### What is needed
Take the entries that follow and return exactly the lines from the one holding "Viewport: 700px width, 426px" through the one holding "Open the Transport CSV dropdown", both included. Nothing else is needed.

### Given entries
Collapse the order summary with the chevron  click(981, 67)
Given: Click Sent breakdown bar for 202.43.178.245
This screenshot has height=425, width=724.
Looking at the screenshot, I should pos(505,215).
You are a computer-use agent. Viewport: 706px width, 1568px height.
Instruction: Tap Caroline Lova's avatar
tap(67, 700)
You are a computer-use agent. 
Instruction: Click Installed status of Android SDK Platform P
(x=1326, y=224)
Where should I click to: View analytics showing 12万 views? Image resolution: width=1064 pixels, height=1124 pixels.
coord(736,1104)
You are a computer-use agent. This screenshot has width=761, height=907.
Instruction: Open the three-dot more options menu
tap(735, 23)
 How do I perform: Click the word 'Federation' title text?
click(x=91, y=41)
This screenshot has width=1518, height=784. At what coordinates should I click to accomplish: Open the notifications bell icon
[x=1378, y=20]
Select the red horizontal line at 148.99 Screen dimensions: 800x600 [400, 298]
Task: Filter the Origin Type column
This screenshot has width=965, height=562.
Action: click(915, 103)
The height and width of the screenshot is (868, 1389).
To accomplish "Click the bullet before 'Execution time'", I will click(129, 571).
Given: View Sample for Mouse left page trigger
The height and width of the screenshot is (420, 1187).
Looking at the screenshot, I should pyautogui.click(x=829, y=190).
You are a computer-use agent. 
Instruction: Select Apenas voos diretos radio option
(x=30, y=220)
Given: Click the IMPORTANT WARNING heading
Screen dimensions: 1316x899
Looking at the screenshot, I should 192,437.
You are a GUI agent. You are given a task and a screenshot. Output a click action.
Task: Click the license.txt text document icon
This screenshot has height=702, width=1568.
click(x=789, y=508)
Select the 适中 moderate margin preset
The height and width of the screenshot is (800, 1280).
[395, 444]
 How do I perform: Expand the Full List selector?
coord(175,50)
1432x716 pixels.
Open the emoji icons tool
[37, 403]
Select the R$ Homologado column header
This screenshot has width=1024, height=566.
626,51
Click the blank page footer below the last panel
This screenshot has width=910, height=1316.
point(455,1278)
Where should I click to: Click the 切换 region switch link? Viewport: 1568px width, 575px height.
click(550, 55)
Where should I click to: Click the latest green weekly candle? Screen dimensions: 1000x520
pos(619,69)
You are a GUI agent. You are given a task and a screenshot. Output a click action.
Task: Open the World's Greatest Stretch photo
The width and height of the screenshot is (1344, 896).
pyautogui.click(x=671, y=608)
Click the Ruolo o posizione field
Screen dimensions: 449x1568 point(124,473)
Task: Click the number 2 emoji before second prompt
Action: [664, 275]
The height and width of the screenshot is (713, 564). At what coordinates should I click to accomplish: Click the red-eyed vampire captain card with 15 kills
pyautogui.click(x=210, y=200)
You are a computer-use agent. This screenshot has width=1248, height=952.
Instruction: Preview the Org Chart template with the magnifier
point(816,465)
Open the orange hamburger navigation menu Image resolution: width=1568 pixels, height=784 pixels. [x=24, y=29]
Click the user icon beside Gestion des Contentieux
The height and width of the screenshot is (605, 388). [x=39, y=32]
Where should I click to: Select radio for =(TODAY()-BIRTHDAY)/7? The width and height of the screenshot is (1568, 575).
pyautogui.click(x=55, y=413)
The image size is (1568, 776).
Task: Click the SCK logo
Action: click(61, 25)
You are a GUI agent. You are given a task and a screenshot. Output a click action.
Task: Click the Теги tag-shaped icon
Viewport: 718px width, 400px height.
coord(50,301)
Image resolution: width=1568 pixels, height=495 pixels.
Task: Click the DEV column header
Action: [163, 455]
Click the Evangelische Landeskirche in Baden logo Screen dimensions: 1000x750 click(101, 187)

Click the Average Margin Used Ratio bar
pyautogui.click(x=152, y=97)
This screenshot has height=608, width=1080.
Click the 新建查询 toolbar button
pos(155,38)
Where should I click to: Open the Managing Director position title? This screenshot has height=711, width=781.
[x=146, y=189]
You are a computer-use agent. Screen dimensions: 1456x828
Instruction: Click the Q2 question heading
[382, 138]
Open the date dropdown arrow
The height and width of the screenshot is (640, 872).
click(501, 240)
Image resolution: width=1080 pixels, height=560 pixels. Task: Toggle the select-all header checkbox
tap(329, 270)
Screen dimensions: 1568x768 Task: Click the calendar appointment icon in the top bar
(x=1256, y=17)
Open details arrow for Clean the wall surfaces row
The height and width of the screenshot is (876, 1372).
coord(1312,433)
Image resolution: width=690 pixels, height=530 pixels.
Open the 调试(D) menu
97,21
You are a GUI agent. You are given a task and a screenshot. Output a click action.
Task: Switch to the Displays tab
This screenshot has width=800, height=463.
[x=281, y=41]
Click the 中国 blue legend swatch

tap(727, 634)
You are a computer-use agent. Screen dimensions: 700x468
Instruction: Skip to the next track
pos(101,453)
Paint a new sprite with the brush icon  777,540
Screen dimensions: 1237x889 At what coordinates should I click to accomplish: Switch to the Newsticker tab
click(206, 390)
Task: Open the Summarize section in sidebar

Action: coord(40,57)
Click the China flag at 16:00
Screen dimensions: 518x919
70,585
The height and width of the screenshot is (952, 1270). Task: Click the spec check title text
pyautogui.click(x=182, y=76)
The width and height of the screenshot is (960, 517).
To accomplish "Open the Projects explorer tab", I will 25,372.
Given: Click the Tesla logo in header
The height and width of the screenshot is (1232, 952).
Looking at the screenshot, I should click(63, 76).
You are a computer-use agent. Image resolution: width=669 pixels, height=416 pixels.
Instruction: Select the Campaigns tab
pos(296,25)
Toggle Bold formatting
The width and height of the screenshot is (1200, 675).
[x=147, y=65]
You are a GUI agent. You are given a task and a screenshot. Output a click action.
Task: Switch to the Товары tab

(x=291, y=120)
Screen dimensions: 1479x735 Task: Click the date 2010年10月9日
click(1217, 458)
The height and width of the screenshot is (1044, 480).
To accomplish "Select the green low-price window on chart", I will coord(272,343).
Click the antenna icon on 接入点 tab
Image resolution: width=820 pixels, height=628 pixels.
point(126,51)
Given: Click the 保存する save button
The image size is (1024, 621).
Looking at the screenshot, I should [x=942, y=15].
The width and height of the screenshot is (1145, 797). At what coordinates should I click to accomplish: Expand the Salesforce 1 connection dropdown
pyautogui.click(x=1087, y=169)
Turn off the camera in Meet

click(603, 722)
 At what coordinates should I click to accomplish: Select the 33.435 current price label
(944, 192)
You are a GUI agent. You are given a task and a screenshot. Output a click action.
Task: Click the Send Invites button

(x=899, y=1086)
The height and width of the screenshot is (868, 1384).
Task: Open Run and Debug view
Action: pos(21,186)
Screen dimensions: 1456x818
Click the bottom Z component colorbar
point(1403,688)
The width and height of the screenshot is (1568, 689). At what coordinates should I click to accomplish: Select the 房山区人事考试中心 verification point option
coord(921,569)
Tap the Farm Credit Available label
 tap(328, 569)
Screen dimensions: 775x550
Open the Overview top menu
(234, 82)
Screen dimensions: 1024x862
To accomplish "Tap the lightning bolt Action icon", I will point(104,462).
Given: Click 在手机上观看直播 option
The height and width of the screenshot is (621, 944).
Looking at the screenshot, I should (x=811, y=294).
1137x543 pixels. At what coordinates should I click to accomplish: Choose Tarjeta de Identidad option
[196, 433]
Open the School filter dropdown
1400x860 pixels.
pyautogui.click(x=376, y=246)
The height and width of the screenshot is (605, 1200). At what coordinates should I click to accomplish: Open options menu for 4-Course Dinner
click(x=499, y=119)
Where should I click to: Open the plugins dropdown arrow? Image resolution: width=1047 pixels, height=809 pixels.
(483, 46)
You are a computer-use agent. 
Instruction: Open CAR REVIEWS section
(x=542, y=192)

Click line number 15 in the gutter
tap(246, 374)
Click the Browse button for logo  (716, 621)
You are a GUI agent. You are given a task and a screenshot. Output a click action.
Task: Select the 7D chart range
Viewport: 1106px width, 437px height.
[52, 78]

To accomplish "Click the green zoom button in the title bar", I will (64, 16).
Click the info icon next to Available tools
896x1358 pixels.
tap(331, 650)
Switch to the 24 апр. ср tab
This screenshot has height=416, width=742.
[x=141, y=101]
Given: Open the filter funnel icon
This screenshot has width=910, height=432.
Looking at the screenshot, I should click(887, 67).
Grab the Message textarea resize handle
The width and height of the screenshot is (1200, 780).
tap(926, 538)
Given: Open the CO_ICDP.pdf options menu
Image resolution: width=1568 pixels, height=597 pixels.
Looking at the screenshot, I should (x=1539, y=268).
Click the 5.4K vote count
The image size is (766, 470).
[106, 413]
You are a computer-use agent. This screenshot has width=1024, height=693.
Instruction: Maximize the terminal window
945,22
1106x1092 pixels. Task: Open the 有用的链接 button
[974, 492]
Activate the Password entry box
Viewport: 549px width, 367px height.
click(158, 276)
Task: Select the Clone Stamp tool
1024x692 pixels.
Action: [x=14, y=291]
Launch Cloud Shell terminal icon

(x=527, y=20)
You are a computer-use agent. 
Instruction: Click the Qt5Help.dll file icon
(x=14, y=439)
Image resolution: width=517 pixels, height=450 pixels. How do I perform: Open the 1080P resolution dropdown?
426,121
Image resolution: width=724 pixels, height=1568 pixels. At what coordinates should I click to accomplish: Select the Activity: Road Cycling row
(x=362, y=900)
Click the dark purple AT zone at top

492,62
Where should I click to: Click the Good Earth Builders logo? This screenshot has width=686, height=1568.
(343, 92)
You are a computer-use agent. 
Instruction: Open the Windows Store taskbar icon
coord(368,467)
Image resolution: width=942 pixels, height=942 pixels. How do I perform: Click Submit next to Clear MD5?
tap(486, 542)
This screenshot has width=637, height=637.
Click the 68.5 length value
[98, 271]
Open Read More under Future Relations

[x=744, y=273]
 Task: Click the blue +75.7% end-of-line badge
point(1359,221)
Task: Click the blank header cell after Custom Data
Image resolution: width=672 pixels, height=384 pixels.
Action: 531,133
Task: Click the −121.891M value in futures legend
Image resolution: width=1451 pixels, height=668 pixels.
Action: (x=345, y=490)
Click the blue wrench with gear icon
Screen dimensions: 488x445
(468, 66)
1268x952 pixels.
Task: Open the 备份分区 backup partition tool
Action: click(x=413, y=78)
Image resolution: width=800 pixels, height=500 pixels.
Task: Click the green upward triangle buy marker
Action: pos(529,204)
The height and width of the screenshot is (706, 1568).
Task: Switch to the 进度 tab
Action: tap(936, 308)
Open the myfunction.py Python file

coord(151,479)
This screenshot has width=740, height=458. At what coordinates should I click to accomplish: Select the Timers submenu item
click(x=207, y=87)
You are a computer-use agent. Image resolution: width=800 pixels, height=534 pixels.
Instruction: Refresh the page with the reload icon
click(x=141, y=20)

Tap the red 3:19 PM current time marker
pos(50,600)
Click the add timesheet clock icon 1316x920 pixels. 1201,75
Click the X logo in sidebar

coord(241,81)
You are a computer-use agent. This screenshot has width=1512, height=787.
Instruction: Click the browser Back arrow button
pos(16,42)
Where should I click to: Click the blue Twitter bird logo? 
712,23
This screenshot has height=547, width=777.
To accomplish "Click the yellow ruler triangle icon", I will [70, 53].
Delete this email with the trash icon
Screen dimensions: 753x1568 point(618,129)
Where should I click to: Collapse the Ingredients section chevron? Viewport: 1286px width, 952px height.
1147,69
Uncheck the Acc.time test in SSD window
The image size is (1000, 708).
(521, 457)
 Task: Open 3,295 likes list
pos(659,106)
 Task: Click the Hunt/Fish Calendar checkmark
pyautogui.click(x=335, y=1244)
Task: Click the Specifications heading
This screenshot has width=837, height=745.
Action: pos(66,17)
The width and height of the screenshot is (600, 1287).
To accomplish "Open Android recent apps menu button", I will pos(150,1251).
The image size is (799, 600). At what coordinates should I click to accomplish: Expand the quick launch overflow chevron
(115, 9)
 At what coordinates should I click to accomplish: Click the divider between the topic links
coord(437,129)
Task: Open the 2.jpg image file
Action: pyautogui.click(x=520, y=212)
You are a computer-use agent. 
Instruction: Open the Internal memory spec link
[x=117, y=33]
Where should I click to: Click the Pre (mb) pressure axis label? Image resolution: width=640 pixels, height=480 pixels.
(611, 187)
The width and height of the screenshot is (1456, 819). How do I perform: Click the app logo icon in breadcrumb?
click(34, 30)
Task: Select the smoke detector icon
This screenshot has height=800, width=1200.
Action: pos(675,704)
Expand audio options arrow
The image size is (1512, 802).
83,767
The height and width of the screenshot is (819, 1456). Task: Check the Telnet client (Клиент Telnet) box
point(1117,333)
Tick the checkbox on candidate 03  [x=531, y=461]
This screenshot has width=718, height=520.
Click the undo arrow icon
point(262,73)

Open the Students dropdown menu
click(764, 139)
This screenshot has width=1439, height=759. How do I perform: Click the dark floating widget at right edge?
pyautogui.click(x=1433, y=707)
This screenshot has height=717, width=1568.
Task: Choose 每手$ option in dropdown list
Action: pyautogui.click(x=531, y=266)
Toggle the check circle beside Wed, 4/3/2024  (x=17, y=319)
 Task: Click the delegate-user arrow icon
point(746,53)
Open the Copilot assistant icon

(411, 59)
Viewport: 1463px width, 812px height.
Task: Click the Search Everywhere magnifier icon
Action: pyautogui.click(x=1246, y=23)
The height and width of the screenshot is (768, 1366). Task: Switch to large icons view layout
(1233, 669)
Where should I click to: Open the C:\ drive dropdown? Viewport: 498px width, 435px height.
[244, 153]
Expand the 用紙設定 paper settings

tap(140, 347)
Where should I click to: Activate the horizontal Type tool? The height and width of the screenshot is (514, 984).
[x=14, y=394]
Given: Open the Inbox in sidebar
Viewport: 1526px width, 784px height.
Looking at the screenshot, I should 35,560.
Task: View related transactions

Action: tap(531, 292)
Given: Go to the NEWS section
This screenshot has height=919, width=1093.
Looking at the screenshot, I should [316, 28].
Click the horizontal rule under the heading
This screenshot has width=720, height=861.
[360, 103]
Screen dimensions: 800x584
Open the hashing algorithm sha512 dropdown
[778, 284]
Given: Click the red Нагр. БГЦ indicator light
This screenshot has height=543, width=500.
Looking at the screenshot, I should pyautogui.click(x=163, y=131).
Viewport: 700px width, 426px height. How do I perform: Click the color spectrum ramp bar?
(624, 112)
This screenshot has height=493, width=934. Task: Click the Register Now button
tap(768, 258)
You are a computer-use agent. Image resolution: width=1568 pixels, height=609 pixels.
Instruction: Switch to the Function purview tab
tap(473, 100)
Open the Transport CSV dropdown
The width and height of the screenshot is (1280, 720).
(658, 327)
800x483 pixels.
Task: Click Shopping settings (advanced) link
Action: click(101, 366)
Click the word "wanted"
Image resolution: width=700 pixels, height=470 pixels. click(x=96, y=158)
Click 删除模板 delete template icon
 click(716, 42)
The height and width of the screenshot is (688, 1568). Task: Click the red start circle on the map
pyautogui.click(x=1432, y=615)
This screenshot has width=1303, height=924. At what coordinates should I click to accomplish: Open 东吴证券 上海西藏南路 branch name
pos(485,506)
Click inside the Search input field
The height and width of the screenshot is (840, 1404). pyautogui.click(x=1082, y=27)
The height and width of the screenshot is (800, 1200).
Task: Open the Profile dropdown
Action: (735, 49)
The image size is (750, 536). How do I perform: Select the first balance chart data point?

### Reply
Viewport: 700px width, 426px height. How do I perform: Click the color spectrum ramp bar?
(624, 112)
This screenshot has height=493, width=934. Task: Click the Register Now button
tap(768, 258)
You are a computer-use agent. Image resolution: width=1568 pixels, height=609 pixels.
Instruction: Switch to the Function purview tab
tap(473, 100)
Open the Transport CSV dropdown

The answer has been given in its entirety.